Since forming out of a drafty residential loft building in the Hasidic section of Williamsburg, Brooklyn’s La Big Vic has captured the heart of the American underground as a band that encapsulates the melting pot that is New York City. Toshio Masuda, a Japanese producer and multi-instrumentalist with a background in J-Pop and R&B, started the band in late 2009 with Emilie Friedlander, a classically trained vocalist and violinist who also happens to be a well-regarded music journalist. Soon joined by Peter Pearson, a keyboard player and avant-garde composer who restores vintage synthesizers by day, they bonded over an interest in repetition, the melding of electronic and analog sounds, and a panoply of musical reference points including dub, ’70s electronic music, and the trip-hop of the early aughts. Unmoved by revivalism, they explored interconnecting ideas of musical expression, wielding inspirations more as paint than as the image being captured.
With their debut album Actually, La Big Vic cemented their reputation as a band that simply doesn’t sound like anyone else. There aren’t that many rock bands that use violin as a core instrument, and still fewer electronic groups that eschew the machine-made aesthetic of most dance music. La Big Vic are both, but they value the immediate impact of a well-turned melody above all. Pitchfork summed up the result quite well, observing that “using the breadth of their musical language, La Big Vic manage to create a strand of experimental music that is as wide-spanning in feeling as it is in sound”; Wire called Actually a “near classic.”

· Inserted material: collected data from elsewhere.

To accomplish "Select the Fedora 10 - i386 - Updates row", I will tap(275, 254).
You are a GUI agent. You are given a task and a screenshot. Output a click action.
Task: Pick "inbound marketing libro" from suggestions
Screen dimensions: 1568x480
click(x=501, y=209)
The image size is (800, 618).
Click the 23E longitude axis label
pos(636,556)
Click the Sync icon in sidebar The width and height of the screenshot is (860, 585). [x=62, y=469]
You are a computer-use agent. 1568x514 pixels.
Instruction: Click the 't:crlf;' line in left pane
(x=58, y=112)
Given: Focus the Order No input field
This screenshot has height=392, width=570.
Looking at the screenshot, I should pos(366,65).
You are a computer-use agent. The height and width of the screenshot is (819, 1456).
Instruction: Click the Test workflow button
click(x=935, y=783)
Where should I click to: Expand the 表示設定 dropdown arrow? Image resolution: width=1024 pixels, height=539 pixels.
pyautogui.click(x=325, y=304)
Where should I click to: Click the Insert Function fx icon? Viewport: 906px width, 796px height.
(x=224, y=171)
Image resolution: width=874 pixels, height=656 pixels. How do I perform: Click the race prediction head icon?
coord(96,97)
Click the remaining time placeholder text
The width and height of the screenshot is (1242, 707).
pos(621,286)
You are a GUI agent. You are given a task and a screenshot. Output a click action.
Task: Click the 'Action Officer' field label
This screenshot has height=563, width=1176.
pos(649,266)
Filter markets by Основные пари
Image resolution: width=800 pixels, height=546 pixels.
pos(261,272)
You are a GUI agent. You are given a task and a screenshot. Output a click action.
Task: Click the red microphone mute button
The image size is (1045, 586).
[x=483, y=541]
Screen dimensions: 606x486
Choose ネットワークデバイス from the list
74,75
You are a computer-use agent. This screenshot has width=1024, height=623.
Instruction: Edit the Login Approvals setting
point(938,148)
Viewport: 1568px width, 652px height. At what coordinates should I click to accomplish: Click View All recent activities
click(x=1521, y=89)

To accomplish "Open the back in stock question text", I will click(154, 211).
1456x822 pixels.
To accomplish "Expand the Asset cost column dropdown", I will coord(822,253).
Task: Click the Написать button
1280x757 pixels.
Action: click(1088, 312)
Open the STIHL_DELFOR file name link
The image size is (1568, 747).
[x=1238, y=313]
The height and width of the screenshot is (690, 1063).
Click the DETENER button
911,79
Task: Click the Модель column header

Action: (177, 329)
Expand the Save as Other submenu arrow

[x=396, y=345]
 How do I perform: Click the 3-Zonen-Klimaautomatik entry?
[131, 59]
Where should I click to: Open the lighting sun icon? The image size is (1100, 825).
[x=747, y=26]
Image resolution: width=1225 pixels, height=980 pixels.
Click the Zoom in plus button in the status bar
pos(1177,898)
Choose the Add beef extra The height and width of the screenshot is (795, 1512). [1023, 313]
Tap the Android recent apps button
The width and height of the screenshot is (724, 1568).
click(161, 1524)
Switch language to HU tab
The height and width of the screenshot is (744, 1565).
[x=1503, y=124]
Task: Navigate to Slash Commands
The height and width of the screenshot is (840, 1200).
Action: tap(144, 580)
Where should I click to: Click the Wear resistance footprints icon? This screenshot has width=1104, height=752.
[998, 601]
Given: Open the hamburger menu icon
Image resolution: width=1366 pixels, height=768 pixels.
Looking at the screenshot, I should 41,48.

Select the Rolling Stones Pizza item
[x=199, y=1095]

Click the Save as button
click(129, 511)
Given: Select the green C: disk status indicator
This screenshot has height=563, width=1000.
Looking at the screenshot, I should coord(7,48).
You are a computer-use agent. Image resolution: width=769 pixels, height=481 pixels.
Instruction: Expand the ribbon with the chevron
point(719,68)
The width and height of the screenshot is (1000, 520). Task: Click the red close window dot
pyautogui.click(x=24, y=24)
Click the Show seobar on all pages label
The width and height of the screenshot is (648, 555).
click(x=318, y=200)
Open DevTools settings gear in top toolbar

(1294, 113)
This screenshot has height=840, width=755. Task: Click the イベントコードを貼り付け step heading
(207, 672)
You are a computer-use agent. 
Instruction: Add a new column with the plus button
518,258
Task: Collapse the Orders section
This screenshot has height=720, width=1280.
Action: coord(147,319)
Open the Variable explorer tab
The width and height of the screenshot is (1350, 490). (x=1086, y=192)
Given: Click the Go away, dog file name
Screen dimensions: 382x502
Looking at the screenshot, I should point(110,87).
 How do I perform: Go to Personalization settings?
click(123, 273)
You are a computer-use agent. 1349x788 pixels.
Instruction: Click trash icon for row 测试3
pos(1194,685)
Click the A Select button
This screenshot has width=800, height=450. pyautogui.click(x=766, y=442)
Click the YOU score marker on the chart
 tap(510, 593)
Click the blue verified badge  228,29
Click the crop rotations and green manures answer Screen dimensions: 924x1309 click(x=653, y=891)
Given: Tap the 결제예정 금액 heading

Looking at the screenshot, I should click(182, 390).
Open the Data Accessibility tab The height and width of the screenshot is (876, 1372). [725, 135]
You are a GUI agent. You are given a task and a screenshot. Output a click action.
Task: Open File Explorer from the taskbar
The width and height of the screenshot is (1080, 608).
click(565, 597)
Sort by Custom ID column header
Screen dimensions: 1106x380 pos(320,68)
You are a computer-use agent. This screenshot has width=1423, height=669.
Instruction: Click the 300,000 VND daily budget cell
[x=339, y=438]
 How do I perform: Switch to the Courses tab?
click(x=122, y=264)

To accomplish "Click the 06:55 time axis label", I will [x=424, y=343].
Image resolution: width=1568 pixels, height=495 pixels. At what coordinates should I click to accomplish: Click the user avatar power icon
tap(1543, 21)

Cold War hones in on the power of a soulful hook without forfeiting the cosmopolitanism that made its predecessor so unique. The arrangements are lusher and crisper than ever, thanks partly to Toshio’s mastery of the bedroom recording studio, and partly to Soft Landing Studio’s Steve Griesgraber, who engineered the vocals and violin. More grounded in hip-hop beats and melodic synth leads than its predecessor, Cold War also sees the band venturing deeper into narrative storytelling, darting between emotional missed connections and the romantic melancholy of wandering the city streets alone at night. It’s an upside-down love letter to the city that never sleeps, and the sound of three musicians coming into their own.